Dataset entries
=== Section Start ===
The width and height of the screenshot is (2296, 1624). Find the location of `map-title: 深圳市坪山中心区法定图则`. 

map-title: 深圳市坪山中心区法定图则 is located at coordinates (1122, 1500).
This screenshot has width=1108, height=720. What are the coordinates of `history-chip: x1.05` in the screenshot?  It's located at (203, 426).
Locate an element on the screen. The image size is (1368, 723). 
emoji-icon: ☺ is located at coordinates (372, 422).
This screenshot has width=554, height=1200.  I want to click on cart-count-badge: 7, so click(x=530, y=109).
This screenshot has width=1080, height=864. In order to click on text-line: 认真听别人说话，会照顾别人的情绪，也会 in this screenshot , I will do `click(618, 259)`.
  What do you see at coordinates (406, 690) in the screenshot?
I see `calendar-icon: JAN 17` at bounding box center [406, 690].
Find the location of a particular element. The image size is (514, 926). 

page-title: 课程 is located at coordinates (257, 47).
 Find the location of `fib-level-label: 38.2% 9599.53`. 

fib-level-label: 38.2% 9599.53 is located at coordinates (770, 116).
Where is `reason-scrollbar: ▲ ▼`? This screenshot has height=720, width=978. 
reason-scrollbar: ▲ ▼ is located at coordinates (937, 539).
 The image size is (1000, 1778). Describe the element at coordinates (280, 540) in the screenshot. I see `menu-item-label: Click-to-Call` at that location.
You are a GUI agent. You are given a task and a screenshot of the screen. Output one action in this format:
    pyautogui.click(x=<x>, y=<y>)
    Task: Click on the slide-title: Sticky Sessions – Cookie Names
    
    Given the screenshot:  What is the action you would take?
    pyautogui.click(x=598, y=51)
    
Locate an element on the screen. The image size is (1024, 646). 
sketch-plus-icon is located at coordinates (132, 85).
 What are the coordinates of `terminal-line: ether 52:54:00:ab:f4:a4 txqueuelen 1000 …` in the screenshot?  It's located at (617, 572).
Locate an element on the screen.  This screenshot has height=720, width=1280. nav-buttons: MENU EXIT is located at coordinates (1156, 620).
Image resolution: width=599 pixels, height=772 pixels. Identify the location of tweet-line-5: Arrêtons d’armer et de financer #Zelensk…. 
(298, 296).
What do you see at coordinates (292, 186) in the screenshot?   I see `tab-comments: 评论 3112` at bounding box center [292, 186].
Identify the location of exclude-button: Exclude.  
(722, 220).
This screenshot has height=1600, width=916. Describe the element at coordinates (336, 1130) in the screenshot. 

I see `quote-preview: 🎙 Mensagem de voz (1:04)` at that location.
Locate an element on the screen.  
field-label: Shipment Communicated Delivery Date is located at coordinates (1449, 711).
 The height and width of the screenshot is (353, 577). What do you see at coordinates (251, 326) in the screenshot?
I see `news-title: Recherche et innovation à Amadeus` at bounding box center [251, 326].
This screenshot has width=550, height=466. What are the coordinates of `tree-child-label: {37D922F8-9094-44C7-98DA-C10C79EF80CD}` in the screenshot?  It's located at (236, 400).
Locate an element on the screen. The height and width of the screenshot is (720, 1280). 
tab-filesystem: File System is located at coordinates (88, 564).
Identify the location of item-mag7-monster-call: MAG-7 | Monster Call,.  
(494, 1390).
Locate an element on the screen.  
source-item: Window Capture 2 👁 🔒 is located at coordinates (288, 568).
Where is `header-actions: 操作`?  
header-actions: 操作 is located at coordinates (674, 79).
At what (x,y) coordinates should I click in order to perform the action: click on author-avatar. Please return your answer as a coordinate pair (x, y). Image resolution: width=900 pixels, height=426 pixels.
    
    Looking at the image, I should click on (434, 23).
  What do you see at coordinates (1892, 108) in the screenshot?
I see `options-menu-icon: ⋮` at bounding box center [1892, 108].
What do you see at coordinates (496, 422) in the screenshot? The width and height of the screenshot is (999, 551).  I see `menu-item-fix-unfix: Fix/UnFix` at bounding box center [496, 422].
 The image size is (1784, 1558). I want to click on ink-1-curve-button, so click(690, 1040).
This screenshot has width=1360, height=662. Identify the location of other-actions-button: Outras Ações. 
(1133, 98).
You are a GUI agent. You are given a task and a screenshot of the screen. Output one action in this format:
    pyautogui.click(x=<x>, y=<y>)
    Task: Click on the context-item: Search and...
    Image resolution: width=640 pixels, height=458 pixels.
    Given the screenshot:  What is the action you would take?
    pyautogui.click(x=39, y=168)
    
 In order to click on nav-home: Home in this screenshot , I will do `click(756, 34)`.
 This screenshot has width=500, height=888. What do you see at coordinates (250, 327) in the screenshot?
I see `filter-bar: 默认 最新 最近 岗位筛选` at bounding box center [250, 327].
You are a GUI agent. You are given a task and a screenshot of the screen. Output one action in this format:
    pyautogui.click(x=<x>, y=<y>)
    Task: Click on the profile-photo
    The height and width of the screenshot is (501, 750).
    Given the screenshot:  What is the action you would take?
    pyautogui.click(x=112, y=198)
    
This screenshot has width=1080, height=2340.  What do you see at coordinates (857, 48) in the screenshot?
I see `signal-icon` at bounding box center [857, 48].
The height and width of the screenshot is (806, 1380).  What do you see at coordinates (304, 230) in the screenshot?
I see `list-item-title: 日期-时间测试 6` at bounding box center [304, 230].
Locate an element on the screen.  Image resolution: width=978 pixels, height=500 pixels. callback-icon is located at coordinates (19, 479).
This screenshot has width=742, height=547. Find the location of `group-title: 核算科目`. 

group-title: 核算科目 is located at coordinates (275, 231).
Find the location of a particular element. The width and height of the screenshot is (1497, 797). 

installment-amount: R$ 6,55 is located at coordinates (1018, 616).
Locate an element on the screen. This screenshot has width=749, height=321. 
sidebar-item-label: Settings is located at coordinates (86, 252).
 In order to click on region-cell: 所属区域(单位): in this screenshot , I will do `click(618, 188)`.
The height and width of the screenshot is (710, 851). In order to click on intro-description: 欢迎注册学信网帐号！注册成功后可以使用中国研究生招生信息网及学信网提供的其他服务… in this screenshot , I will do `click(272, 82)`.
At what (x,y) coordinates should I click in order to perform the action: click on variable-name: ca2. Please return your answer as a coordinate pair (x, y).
=== Section End ===
Copy every row above verbatim, character for character.

The width and height of the screenshot is (2296, 1624). Find the location of `map-title: 深圳市坪山中心区法定图则`. 

map-title: 深圳市坪山中心区法定图则 is located at coordinates (1122, 1500).
This screenshot has width=1108, height=720. What are the coordinates of `history-chip: x1.05` in the screenshot?  It's located at (203, 426).
Locate an element on the screen. The image size is (1368, 723). 
emoji-icon: ☺ is located at coordinates (372, 422).
This screenshot has width=554, height=1200.  I want to click on cart-count-badge: 7, so click(x=530, y=109).
This screenshot has width=1080, height=864. In order to click on text-line: 认真听别人说话，会照顾别人的情绪，也会 in this screenshot , I will do `click(618, 259)`.
  What do you see at coordinates (406, 690) in the screenshot?
I see `calendar-icon: JAN 17` at bounding box center [406, 690].
Find the location of a particular element. The image size is (514, 926). 

page-title: 课程 is located at coordinates (257, 47).
 Find the location of `fib-level-label: 38.2% 9599.53`. 

fib-level-label: 38.2% 9599.53 is located at coordinates (770, 116).
Where is `reason-scrollbar: ▲ ▼`? This screenshot has height=720, width=978. 
reason-scrollbar: ▲ ▼ is located at coordinates (937, 539).
 The image size is (1000, 1778). Describe the element at coordinates (280, 540) in the screenshot. I see `menu-item-label: Click-to-Call` at that location.
You are a GUI agent. You are given a task and a screenshot of the screen. Output one action in this format:
    pyautogui.click(x=<x>, y=<y>)
    Task: Click on the slide-title: Sticky Sessions – Cookie Names
    
    Given the screenshot:  What is the action you would take?
    pyautogui.click(x=598, y=51)
    
Locate an element on the screen. The image size is (1024, 646). 
sketch-plus-icon is located at coordinates (132, 85).
 What are the coordinates of `terminal-line: ether 52:54:00:ab:f4:a4 txqueuelen 1000 …` in the screenshot?  It's located at (617, 572).
Locate an element on the screen.  This screenshot has height=720, width=1280. nav-buttons: MENU EXIT is located at coordinates (1156, 620).
Image resolution: width=599 pixels, height=772 pixels. Identify the location of tweet-line-5: Arrêtons d’armer et de financer #Zelensk…. 
(298, 296).
What do you see at coordinates (292, 186) in the screenshot?   I see `tab-comments: 评论 3112` at bounding box center [292, 186].
Identify the location of exclude-button: Exclude.  
(722, 220).
This screenshot has height=1600, width=916. Describe the element at coordinates (336, 1130) in the screenshot. 

I see `quote-preview: 🎙 Mensagem de voz (1:04)` at that location.
Locate an element on the screen.  
field-label: Shipment Communicated Delivery Date is located at coordinates (1449, 711).
 The height and width of the screenshot is (353, 577). What do you see at coordinates (251, 326) in the screenshot?
I see `news-title: Recherche et innovation à Amadeus` at bounding box center [251, 326].
This screenshot has width=550, height=466. What are the coordinates of `tree-child-label: {37D922F8-9094-44C7-98DA-C10C79EF80CD}` in the screenshot?  It's located at (236, 400).
Locate an element on the screen. The height and width of the screenshot is (720, 1280). 
tab-filesystem: File System is located at coordinates (88, 564).
Identify the location of item-mag7-monster-call: MAG-7 | Monster Call,.  
(494, 1390).
Locate an element on the screen.  
source-item: Window Capture 2 👁 🔒 is located at coordinates (288, 568).
Where is `header-actions: 操作`?  
header-actions: 操作 is located at coordinates (674, 79).
At what (x,y) coordinates should I click in order to perform the action: click on author-avatar. Please return your answer as a coordinate pair (x, y). Image resolution: width=900 pixels, height=426 pixels.
    
    Looking at the image, I should click on (434, 23).
  What do you see at coordinates (1892, 108) in the screenshot?
I see `options-menu-icon: ⋮` at bounding box center [1892, 108].
What do you see at coordinates (496, 422) in the screenshot? The width and height of the screenshot is (999, 551).  I see `menu-item-fix-unfix: Fix/UnFix` at bounding box center [496, 422].
 The image size is (1784, 1558). I want to click on ink-1-curve-button, so click(690, 1040).
This screenshot has width=1360, height=662. Identify the location of other-actions-button: Outras Ações. 
(1133, 98).
You are a GUI agent. You are given a task and a screenshot of the screen. Output one action in this format:
    pyautogui.click(x=<x>, y=<y>)
    Task: Click on the context-item: Search and...
    Image resolution: width=640 pixels, height=458 pixels.
    Given the screenshot:  What is the action you would take?
    pyautogui.click(x=39, y=168)
    
 In order to click on nav-home: Home in this screenshot , I will do `click(756, 34)`.
 This screenshot has width=500, height=888. What do you see at coordinates (250, 327) in the screenshot?
I see `filter-bar: 默认 最新 最近 岗位筛选` at bounding box center [250, 327].
You are a GUI agent. You are given a task and a screenshot of the screen. Output one action in this format:
    pyautogui.click(x=<x>, y=<y>)
    Task: Click on the profile-photo
    The height and width of the screenshot is (501, 750).
    Given the screenshot:  What is the action you would take?
    pyautogui.click(x=112, y=198)
    
This screenshot has width=1080, height=2340.  What do you see at coordinates (857, 48) in the screenshot?
I see `signal-icon` at bounding box center [857, 48].
The height and width of the screenshot is (806, 1380).  What do you see at coordinates (304, 230) in the screenshot?
I see `list-item-title: 日期-时间测试 6` at bounding box center [304, 230].
Locate an element on the screen.  Image resolution: width=978 pixels, height=500 pixels. callback-icon is located at coordinates (19, 479).
This screenshot has width=742, height=547. Find the location of `group-title: 核算科目`. 

group-title: 核算科目 is located at coordinates (275, 231).
Find the location of a particular element. The width and height of the screenshot is (1497, 797). 

installment-amount: R$ 6,55 is located at coordinates (1018, 616).
Locate an element on the screen. This screenshot has width=749, height=321. 
sidebar-item-label: Settings is located at coordinates (86, 252).
 In order to click on region-cell: 所属区域(单位): in this screenshot , I will do `click(618, 188)`.
The height and width of the screenshot is (710, 851). In order to click on intro-description: 欢迎注册学信网帐号！注册成功后可以使用中国研究生招生信息网及学信网提供的其他服务… in this screenshot , I will do `click(272, 82)`.
At what (x,y) coordinates should I click in order to perform the action: click on variable-name: ca2. Please return your answer as a coordinate pair (x, y).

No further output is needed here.